Do You Need Permission to Post?
Some lawyers have never heard of the right of publicity — until one of their clients gets into trouble for violating it. Simply restated, the right of publicity is the right of every person to control the way their “name, voice, signature, photograph, image, likeness, distinctive appearance, gestures or mannerisms” are used. It’s the right of publicity — not the right of privacy — that comes into play in the so-called Streisand Rule about publishing images of a celebrity’s home, and it’s the right of publicity that makes posting photos of your employees, guests at a fund-raiser, or customers at your business, problematic. Sometimes, getting permission before you post an image, a comment, or (especially) a video can be the most important step in planning a social media or PR campaign.
How Do I Protect Myself?
If you’re like most people confronted with a list of things that can get you sued or fined, your first reaction is to question whether or not it’s worth it to take the risk.
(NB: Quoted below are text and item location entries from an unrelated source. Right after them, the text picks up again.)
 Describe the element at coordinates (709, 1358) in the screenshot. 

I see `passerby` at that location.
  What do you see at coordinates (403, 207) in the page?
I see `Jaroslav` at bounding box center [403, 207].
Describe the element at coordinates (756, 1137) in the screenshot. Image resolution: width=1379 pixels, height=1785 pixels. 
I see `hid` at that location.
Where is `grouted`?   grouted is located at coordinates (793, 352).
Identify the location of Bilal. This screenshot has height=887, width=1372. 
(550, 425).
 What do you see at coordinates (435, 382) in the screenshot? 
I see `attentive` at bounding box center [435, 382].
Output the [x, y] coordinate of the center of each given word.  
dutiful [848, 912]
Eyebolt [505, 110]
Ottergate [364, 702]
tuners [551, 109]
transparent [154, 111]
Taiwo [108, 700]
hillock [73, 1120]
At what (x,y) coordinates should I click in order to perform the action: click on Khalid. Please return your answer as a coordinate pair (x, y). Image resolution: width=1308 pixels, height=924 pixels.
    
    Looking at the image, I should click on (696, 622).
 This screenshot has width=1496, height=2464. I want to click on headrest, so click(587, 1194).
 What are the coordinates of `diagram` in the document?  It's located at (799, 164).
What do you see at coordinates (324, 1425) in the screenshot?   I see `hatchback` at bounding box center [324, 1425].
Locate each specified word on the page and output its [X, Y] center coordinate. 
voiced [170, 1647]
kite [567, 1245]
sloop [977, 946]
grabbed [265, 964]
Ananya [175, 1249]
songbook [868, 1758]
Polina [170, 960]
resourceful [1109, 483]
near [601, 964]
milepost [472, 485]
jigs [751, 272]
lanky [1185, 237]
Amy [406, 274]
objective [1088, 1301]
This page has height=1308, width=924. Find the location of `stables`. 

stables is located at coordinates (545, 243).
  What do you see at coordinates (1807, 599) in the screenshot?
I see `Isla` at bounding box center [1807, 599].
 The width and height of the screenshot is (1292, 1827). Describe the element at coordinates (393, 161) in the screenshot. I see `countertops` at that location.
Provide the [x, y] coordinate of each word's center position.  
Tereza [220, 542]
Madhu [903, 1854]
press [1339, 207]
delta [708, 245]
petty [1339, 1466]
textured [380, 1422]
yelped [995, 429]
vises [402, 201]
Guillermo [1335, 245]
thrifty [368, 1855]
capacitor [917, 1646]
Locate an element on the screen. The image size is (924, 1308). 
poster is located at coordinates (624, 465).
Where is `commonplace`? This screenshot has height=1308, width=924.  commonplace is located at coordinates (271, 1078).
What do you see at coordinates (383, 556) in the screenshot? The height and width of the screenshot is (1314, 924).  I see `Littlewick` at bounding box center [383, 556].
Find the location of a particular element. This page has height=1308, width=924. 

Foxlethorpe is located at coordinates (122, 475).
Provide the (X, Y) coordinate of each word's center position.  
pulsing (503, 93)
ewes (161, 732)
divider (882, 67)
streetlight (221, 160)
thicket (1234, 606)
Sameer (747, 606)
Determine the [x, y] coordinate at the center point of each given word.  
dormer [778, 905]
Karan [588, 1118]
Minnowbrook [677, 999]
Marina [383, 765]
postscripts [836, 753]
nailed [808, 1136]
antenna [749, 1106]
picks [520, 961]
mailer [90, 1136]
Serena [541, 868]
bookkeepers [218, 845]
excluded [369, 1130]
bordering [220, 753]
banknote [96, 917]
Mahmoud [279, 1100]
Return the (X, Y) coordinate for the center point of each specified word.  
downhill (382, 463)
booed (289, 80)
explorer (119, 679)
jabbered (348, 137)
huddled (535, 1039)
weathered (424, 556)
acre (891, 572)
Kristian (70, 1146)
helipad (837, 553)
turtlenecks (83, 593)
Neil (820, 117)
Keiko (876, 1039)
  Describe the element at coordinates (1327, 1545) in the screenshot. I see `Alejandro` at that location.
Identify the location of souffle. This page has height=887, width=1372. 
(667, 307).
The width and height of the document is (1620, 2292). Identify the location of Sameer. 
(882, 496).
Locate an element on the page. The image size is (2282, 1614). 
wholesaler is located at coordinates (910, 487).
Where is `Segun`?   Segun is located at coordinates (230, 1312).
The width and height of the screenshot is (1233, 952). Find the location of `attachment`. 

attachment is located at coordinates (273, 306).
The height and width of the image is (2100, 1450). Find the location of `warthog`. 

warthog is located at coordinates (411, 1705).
When it comes to social media and PR, there’s no question that they’re among the most cost-effective ways to market your company’s products and services — and opting out of either one isn’t really an option. So the question becomes one of protecting yourself and your company, and the best advice we can offer is simple: understand the rules, and minimize your risk by following them. Three important steps can minimize the risks: Create a social media policy, train employees on following the policy, and enforce it evenly and fairly. Involve legal and compliance teams in your PR and social media planning process, especially if it’s a new area for the company. Purchase Cyber Insurance to protect your assets.